• **WHAT THE EXERCISE ASKS**
Transcription should be exact. Include all entries.

• **EXERCISE DATA**
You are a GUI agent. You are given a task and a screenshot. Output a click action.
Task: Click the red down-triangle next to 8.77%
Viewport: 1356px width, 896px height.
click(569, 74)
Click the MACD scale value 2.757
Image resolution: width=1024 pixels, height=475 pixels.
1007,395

• **TASK SOLUTION**
You are a GUI agent. You are given a task and a screenshot. Output a click action.
Task: Click the red down-triangle next to 8.77%
Viewport: 1356px width, 896px height.
click(569, 74)
Click the MACD scale value 2.757
Image resolution: width=1024 pixels, height=475 pixels.
1007,395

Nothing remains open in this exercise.